Todos sonreían. Por supuesto, ella no iba a prescindir de su Dulce Robin. Ella quería honrarle y aquel parecía un buen modo de hacerlo, y constituía, al mismo tiempo, un insulto para la reina de Escocia.
Nosotros, los que estábamos en la Corte, comprendíamos las motivaciones de Isabel, pero el pueblo veía las cosas de otro modo. Ella había propuesto un enlace entre la reina de Escocia y Robert Dudley. ¡Qué equivocados estaban todos los que se entregaban a escandalosas murmuraciones sobre el asesinato de la esposa de Dudley! La Reina no podía tener nada que ver con ello, pues no se había casado con él cuando podía y ahora se lo ofrecía a la reina de Escocia.
Nuestra astuta Reina había logrado su objetivo. Robin recibió todos aquellos honores y el pueblo dejó de atribuir a la Reina parte de la responsabilidad del asesinato de la esposa de éste.
Yo estuve presente cuando Robert fue investido con los nuevos honores. Fue una ceremonia muy protocolaria que tuvo lugar en el palacio de Westminster. Pocas veces había visto yo a la Reina de tan buen humor. Tenía, por supuesto, un aspecto majestuoso, con su relumbrante jubón, sus calzas de satén y su elegante gorguera de encaje de plata. Mantenía la cabeza muy erguida; iba a salir de aquel salón mucho más rico e influyente de lo que había entrado. Hasta hacía poco había creído perdida toda esperanza de matrimonio con la Reina, dado que ella había proclamado su decisión de enviarle a Escocia. Pero ahora sabía que ella no tenía intención alguna de hacerlo y que sólo había sido una artimaña destinada a permitirle cubrirle de favores: una seguridad de que le estimaba cuando él había temido su indiferencia.
Isabel entró en el salón. Su imagen era deslumbrante, la cara dulcificada por el amor que sentía por Robert, con lo que parecía casi hermosa. Tras ella, llevando la espada del reino, iba un joven muy alto (poco más que un muchacho) que, según me cuchichearon, era Lord Darnley. Apenas le miré entonces porque mi atención estaba centrada en Robert, pero habría debido prestarle bastante más atención si hubiese sabido el papel que jugaría en el futuro.

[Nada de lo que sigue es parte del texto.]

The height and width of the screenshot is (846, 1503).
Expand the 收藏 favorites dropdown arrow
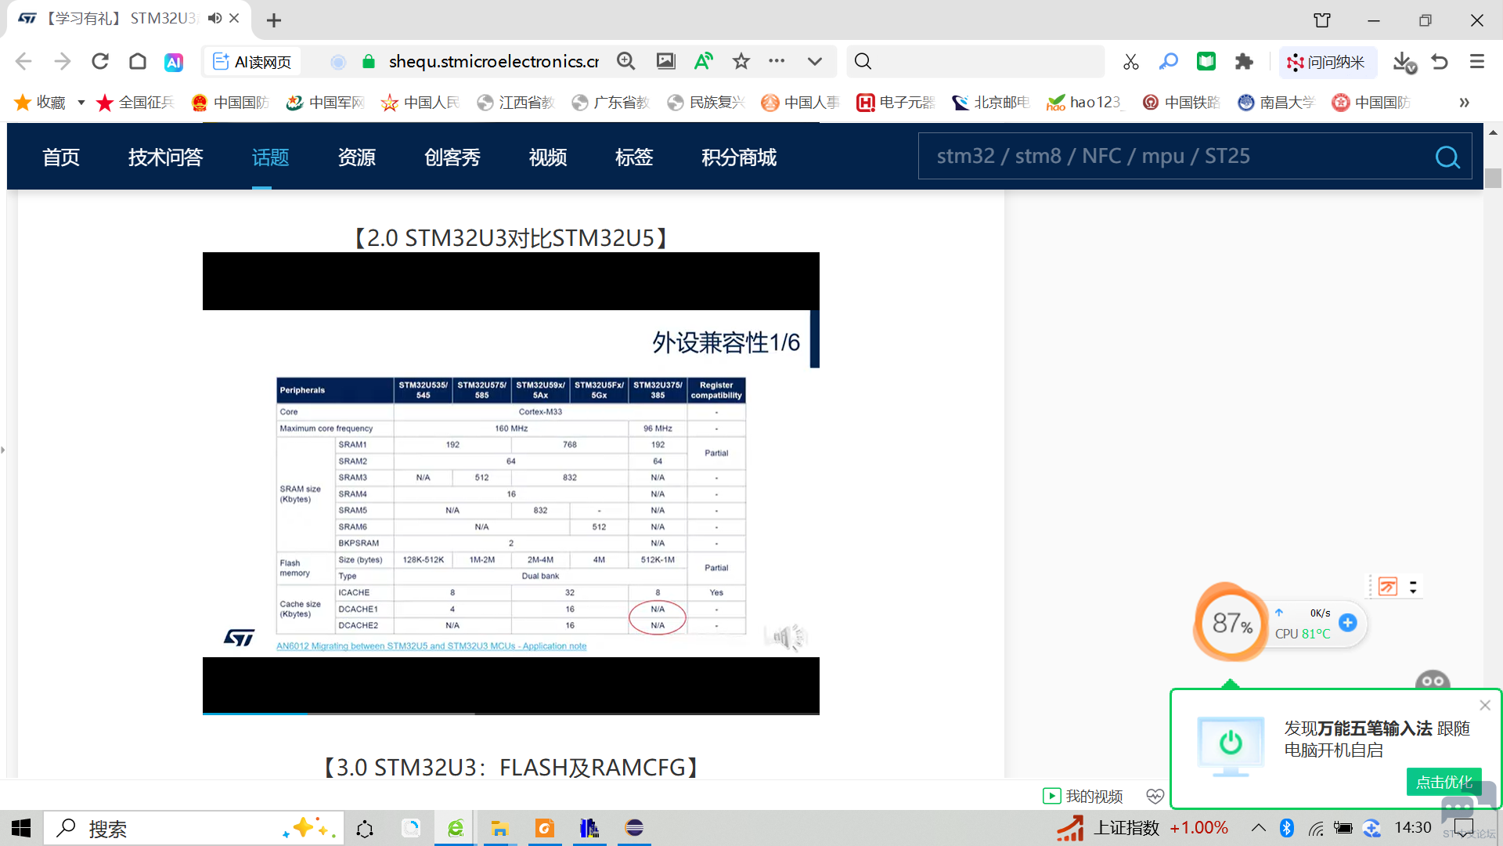[81, 103]
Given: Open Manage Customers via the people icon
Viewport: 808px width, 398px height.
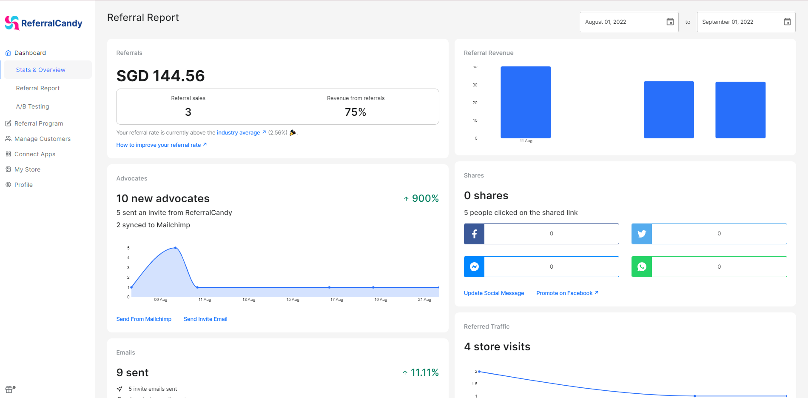Looking at the screenshot, I should pos(8,138).
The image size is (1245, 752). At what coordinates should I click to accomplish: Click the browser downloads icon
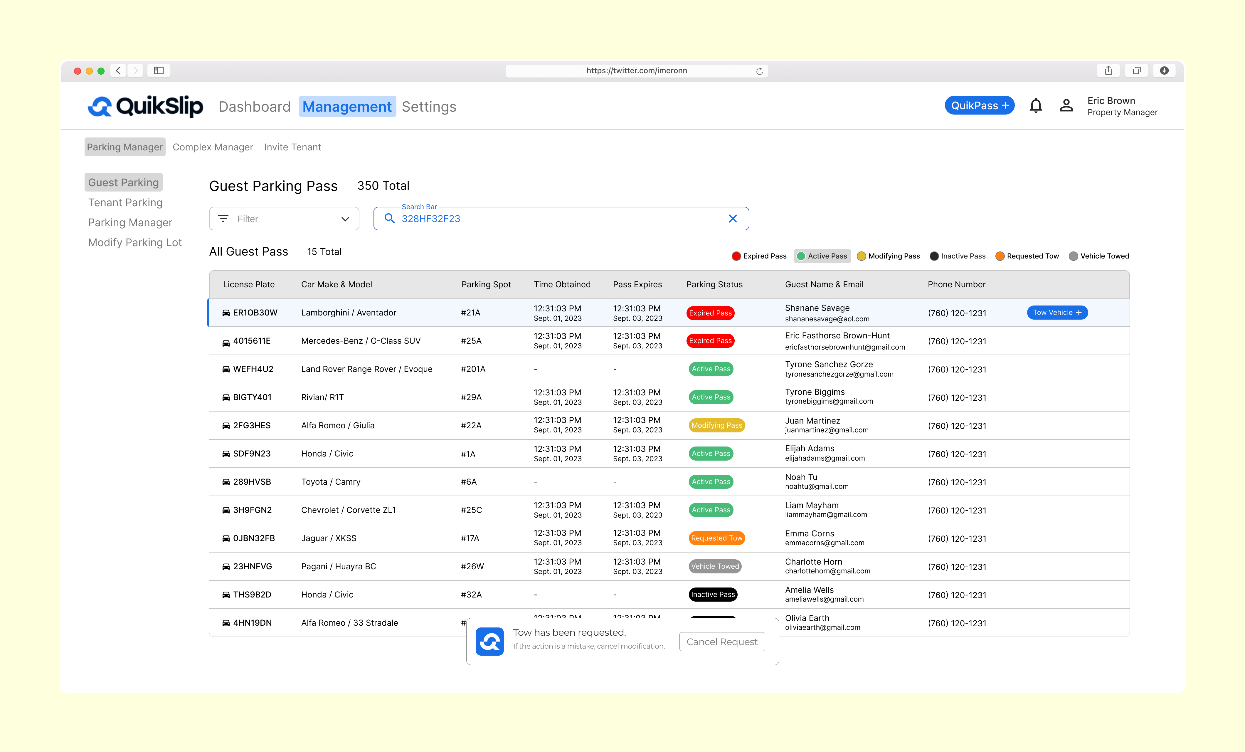pos(1164,71)
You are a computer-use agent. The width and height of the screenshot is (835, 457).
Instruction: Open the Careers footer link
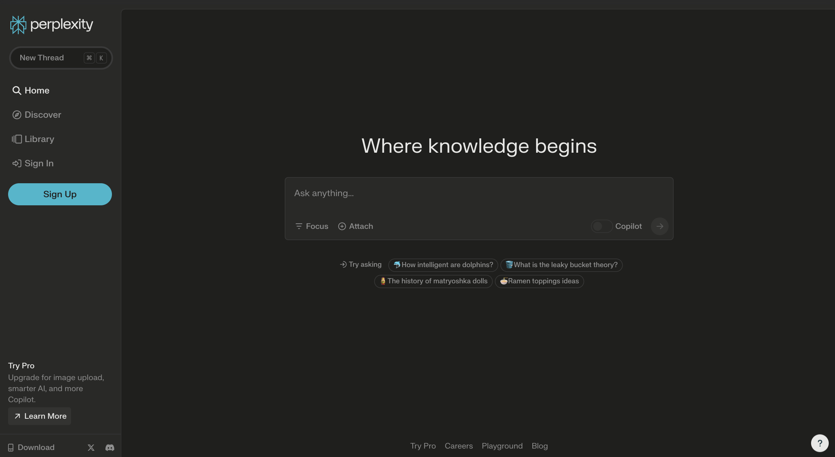pos(458,446)
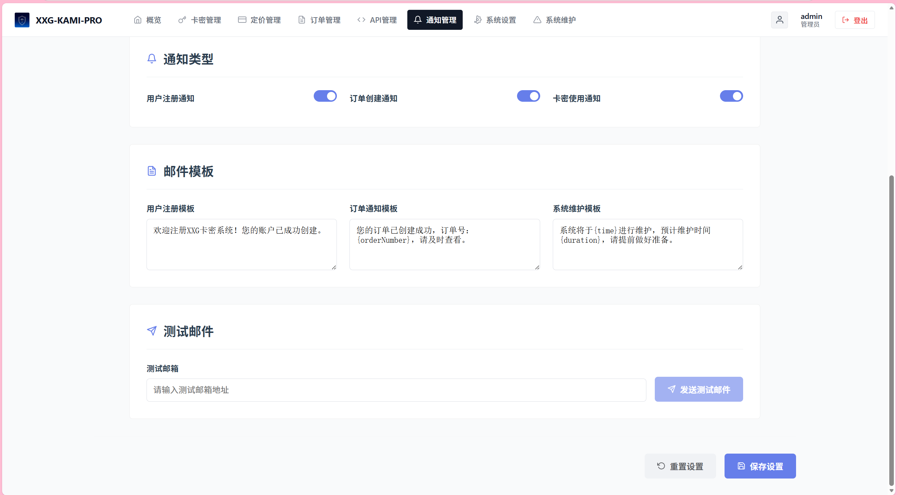Click the 保存设置 button
This screenshot has height=495, width=897.
[x=760, y=466]
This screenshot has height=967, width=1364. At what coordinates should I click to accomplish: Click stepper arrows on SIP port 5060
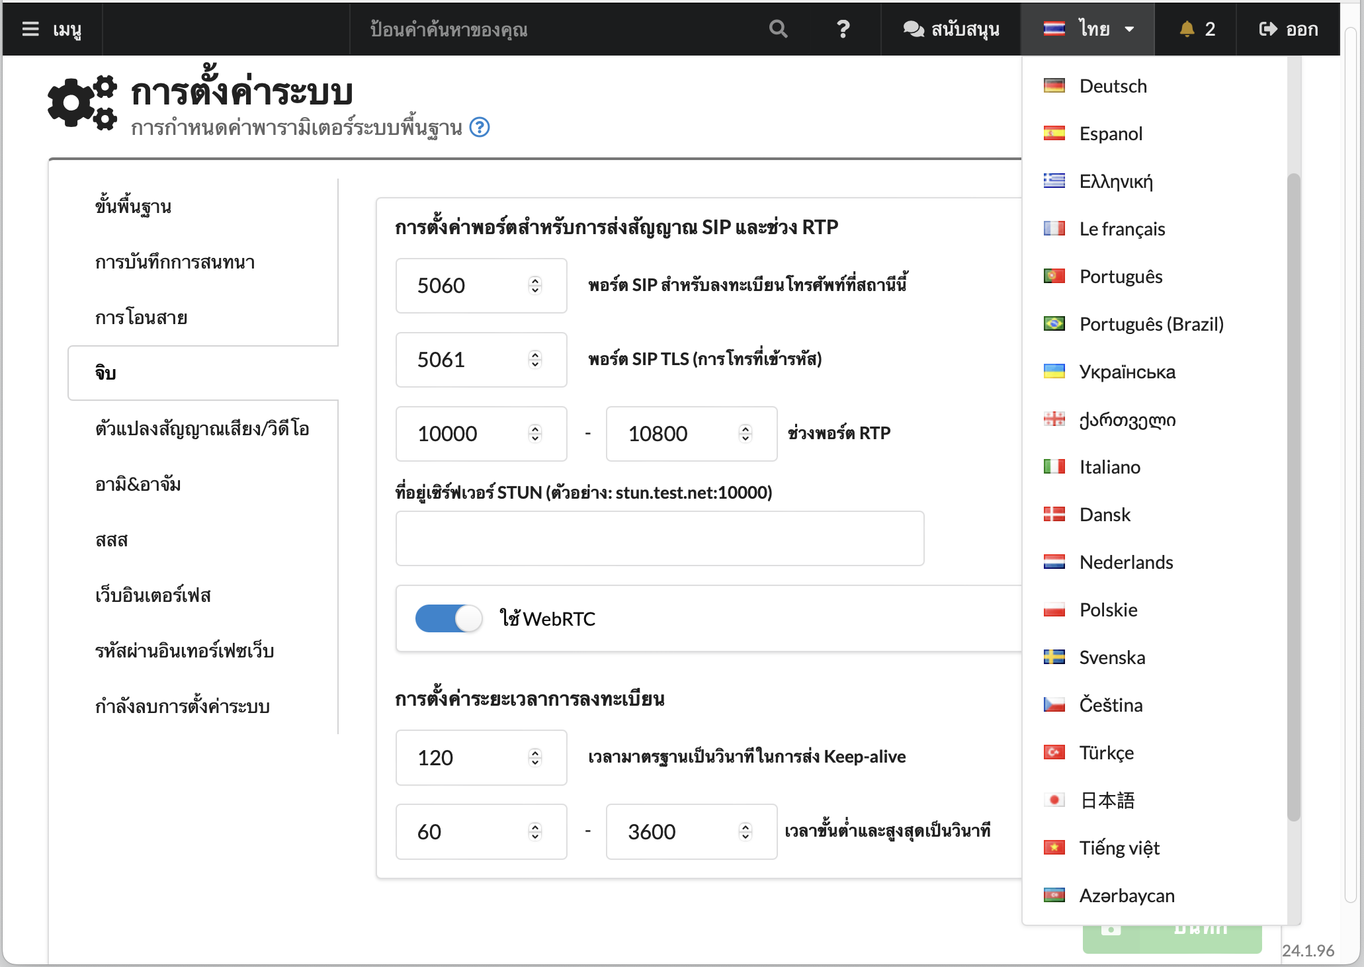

Todas las miradas estaban fijas, claro está, en aquella pareja, en los dos actores principales. Y yo me maravillé como me había sucedido en el pasado tantas veces (y habría de su— cederme en el futuro) de que la Reina mostrase tan abiertamente lo que sentía por él.
Robert se arrodilló ante ella mientras ella desabrochaba la capa que llevaba prendida al cuello, y, al hacerlo, ante el asombro de todos, metió los dedos por el cuello y le hizo cosquillas como si tocarle así le resultase irresistible.